# ArrayList abzählen



## christophs91 (8. Jun 2012)

Hallo java-forum.org,

ich bin hier neu und studiere Wirtschaftsinformatik im 2. Semester, bin nun zum zweiten mal beim Programmierkurs Java dabei, weil ichs im 1. Semester nicht gepackt habe  Hoffe nun auf Hilfe bei der folgenden Aufgabe!
*In einem Kreis stehen n Kinder (durchnumeriert von 1 bis n). Mit Hilfe eines m-silbigen Abzählreims wird das jeweils m-te unter den noch im Kreis befindlichen Kindern ausgeschieden, bis kein Kind mehr im Kreis steht.
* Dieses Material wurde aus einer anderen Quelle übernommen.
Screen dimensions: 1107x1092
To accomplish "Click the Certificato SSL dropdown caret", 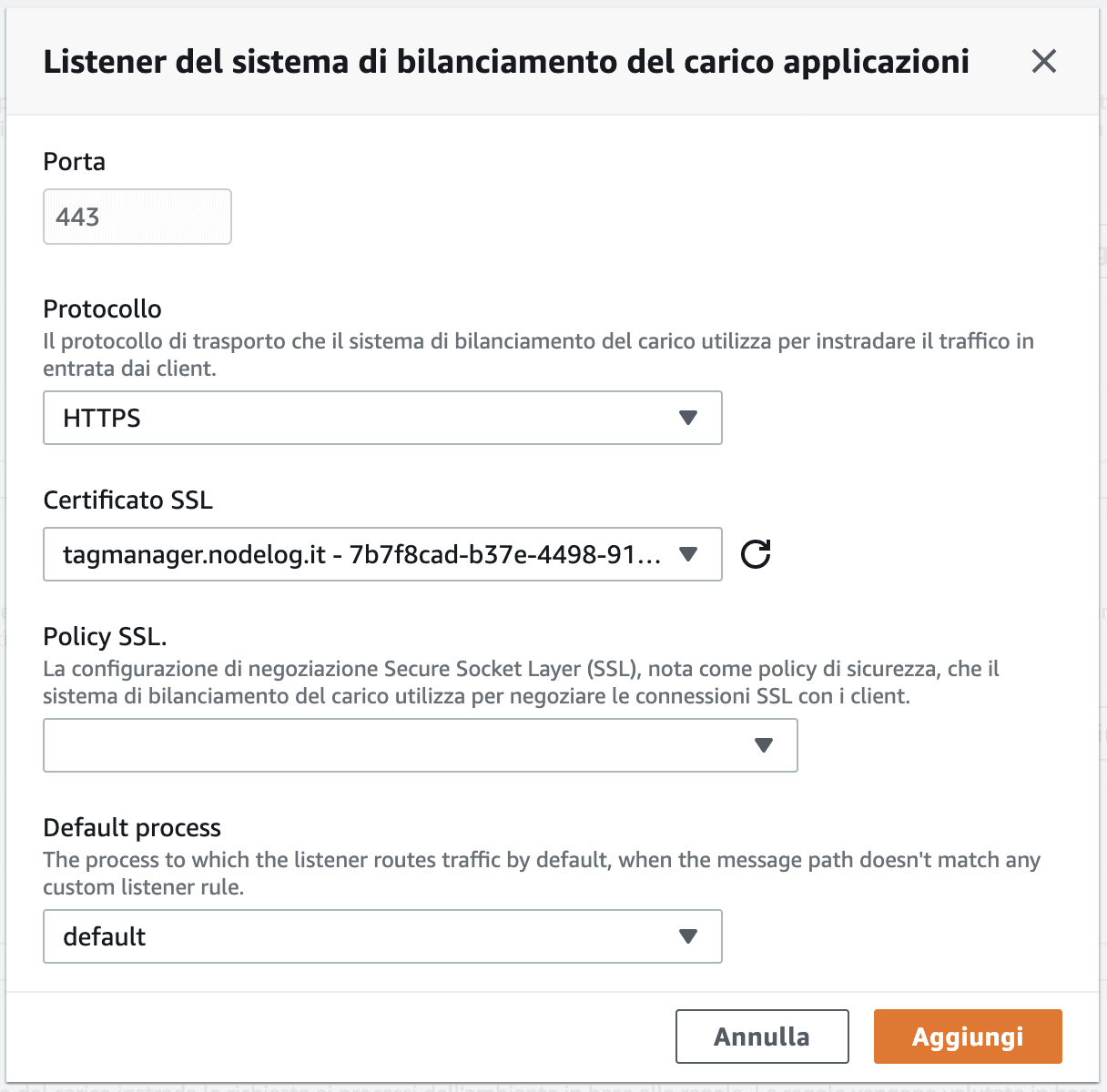I will 688,554.
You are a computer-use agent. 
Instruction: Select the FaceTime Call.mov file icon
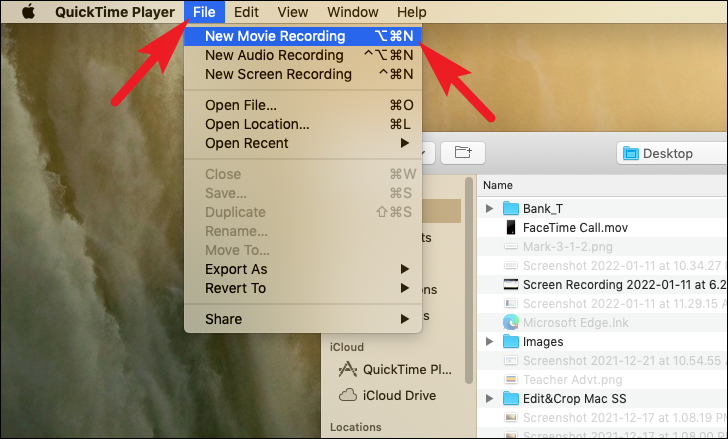click(511, 227)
Schreiben Sie ein Java-Programm, das nach Vorgabe von n (positiver int-Wert) und m (positive int-Wert) die Nummern der Kinder in der Reihenfolge ihres Ausscheidens angibt.
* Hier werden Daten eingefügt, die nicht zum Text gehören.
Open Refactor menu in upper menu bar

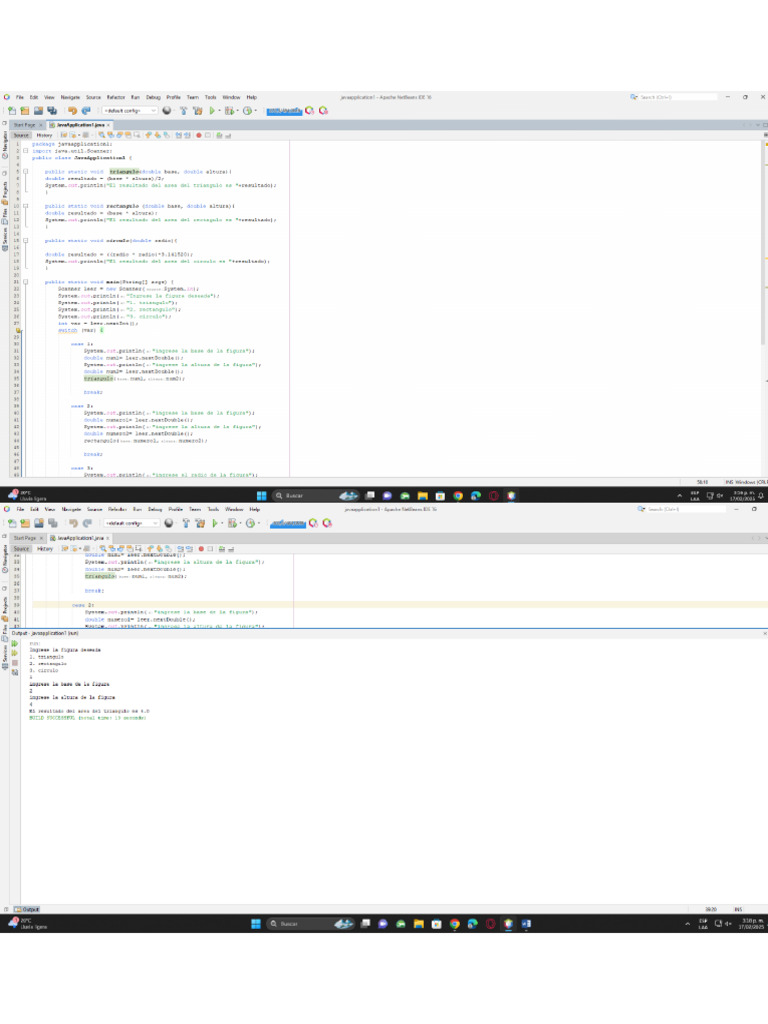(116, 97)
Beispiel: Für n=6 und m=5 ergibt sich die Folge 5, 4, 6, 2, 3, 1.*
Ich möchte das ganze nicht mit einem Array, sondern mit einer ArrayList verwirklichen, da es für mich einfacher erscheint.
Das grobe Grundgerüst habe ich schon. Nur komm ich momentan nicht drauf, wie ich den abzaehl Algorithmus am Ende verwirkliche.
Hier mein bisheriger Code, lasst euch nicht von der IO.readInt etc. verwirren, das ist eine Klasse, die unser Prof vorgibt.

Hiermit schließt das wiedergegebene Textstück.